### Your objective
Return every line from the one with "Kontakt (10, 2425)" through the one with "36567 (26, 2365)", inclusive, exactly as it appears below.

### Task input
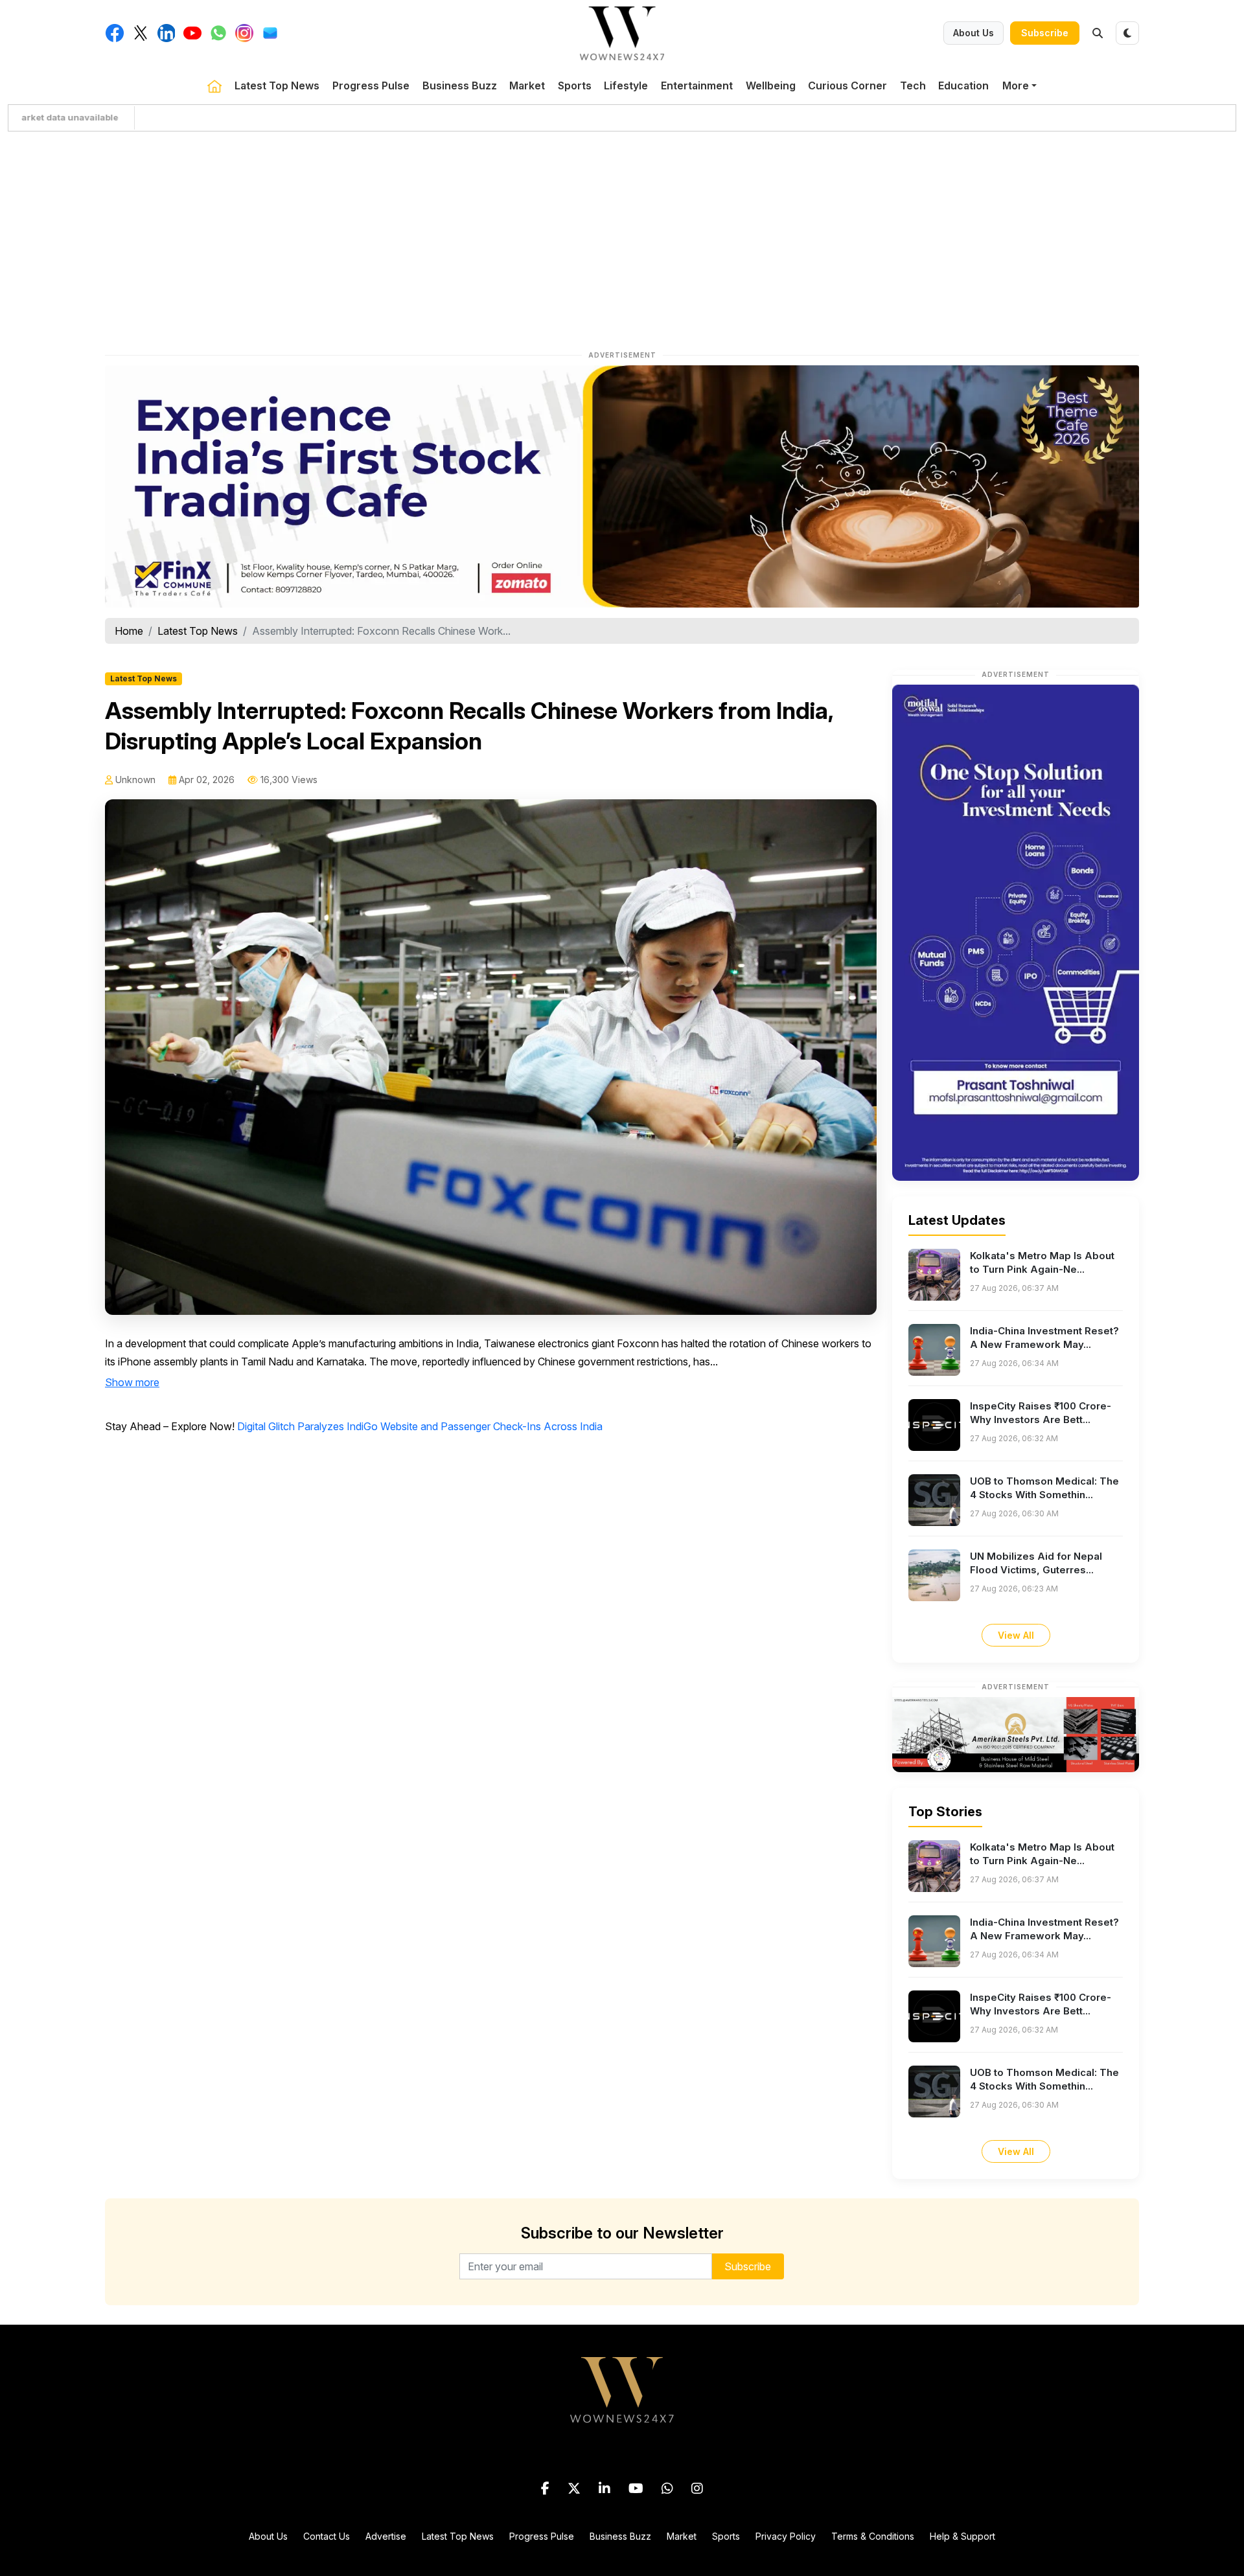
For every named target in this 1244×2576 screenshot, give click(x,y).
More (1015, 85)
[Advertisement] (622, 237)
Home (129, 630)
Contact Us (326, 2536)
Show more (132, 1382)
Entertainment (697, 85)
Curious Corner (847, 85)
==
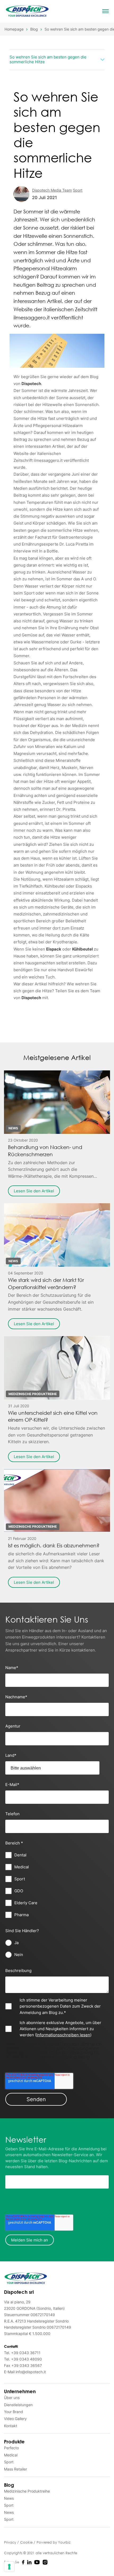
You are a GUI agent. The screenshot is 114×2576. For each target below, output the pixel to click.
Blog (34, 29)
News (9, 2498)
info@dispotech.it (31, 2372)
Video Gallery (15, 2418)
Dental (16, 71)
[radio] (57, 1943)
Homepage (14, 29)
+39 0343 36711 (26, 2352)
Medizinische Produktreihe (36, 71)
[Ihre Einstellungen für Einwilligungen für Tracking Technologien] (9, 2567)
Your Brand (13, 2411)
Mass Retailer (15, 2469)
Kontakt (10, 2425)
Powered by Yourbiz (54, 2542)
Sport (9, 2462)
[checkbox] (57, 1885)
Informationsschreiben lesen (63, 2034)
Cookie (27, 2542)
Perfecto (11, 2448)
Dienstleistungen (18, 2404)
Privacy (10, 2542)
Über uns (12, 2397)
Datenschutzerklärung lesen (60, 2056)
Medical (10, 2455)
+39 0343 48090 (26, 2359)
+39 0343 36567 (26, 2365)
* * *
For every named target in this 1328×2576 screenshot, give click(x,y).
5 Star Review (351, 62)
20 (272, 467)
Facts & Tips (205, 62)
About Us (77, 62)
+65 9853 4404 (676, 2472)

### Answer to this problem
Kontakt (10, 2425)
Powered by Yourbiz (54, 2542)
Sport (9, 2462)
[checkbox] (57, 1885)
Informationsschreiben lesen (63, 2034)
Cookie (27, 2542)
Perfecto (11, 2448)
Dienstleistungen (18, 2404)
Privacy (10, 2542)
Über uns (12, 2397)
Datenschutzerklärung lesen (60, 2056)
Medical (10, 2455)
+39 0343 48090 (26, 2359)
+39 0343 36567 (26, 2365)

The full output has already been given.